São muitos os exemplos de belas obras iniciadas…

São muitos os exemplos de belas obras iniciadas apenas tardiamente, mas é raro encontrar um grande escritor que não se tenha aventurado na escrita bem antes de ser capaz de produzir algo de valor. Em verdade, o capacitar-se a fazê-lo é justamente praticar até que adquira o domínio da prática, é experimentar, errar e aprender. O que por isso não se adquire é a bagagem do estudo e da experiência; mas por isso, e só por isso, adquire-se a capacidade de escrever bem.

A grande obra literária não sai sem que haja…

Diz Ferreira de Castro, sobre a escrita de A selva:

Era das seis e meia às oito da noite, depois de haver estendido num divã, durante alguns minutos, a fadiga trazida, como um fato de chumbo, do magazine e do jornal, que me embrenhava na Amazónia. E nem todos os dias, porque a vida tinha ainda mais exigências e outras vezes eu regressava a casa tão exausto, tão saturado de papel em branco e de papel impresso, que me faltava disposição, frescura e forças para retomar a minha pena.

Este tipo de relato, para além de desmontar a romantização da escrita, é também mais uma evidência de que a grande obra literária não sai sem que haja uma motivação descomunal, uma necessidade absoluta e irracional de escrevê-la, que suplanta pela força todos os possíveis obstáculos. Tomar consciência do cenário descrito por Ferreira de Castro diante do romance finalizado nos inclina a creditá-lo a algum milagre.
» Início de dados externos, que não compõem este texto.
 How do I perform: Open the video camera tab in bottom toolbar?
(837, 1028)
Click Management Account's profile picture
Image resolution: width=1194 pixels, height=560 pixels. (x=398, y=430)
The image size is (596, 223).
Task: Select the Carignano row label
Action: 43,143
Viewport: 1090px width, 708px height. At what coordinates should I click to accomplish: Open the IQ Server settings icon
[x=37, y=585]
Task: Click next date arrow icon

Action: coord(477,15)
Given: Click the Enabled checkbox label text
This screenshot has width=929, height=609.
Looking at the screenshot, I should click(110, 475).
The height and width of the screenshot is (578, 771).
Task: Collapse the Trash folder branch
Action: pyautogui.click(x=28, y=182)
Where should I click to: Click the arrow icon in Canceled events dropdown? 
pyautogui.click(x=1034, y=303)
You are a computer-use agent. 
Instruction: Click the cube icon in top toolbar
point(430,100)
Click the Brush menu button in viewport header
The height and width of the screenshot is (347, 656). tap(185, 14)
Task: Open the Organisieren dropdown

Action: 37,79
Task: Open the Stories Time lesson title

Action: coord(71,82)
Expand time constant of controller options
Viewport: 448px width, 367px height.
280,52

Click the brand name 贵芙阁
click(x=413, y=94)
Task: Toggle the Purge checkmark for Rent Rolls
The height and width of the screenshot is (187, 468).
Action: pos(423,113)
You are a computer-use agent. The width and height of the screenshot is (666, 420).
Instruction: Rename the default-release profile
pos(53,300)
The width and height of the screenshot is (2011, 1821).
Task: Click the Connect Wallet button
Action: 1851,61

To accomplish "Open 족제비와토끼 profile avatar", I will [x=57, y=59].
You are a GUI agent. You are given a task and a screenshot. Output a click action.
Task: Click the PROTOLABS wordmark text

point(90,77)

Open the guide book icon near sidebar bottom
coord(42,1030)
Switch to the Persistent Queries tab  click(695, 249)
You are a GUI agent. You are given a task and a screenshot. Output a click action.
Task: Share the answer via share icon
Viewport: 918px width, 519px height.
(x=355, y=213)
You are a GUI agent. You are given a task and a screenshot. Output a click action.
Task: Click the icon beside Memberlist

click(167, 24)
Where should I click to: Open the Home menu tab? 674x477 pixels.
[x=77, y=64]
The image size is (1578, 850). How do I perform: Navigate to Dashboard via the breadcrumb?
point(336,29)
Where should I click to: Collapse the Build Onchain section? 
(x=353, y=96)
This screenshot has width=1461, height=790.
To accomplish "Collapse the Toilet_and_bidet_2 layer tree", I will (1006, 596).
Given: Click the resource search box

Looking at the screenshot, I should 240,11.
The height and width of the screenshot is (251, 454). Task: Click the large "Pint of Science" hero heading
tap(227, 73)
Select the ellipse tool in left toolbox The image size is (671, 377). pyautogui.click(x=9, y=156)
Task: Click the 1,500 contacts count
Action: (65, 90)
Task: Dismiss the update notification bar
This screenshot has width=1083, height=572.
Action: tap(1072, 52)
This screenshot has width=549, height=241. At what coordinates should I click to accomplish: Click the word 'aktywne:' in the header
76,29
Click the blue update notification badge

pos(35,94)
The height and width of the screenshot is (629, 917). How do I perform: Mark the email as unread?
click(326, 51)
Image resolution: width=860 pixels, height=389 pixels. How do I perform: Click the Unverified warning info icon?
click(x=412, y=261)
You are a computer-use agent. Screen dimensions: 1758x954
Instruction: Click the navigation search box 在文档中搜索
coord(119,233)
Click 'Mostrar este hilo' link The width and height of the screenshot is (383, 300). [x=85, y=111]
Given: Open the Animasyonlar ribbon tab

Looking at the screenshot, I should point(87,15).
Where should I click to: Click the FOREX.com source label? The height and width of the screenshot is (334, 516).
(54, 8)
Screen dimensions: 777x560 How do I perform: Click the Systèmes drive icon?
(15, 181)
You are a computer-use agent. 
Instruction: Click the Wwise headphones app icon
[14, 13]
Mas, decerto, nas grandes obras há menos milagre do que essa violentíssima sensação de dever.

O impressionante do hábito é acostumar…

O impressionante do hábito é acostumar a mente a tarefas difíceis, fazendo com que pareçam quase, quase fáceis; e, mesmo que não chegue a tanto, trivializa o fazê-las, algo por si só extraordinário. Psicologicamente, habituar-se a fazer algo é fazê-lo com menor esforço, como ligando um modo de execução automático. E só é possível notar o quão benéfico, o quão poderoso é o hábito ao rompê-lo e, em seguida, tentar fazer o que antes se fazia com naturalidade. Quase sempre, menor que o esforço necessário para retomá-lo é aquele necessário para desistir.

É o compromisso de não desistir…

É o compromisso de não desistir o início e o prenúncio da obra literária. Sem ele, o que se faz não chega a ser obra, mas marca apenas algo passageiro e, igualmente, descartável. É somente esse compromisso o que sustentará o esforço quando as circunstâncias o sabotarem, quando faltar a própria vontade de escrever. É ele que motiva o hábito, e é somente ele que restaura a normalidade quando o hábito, violado, transmuta um estado de inércia produtiva num absoluto torpor.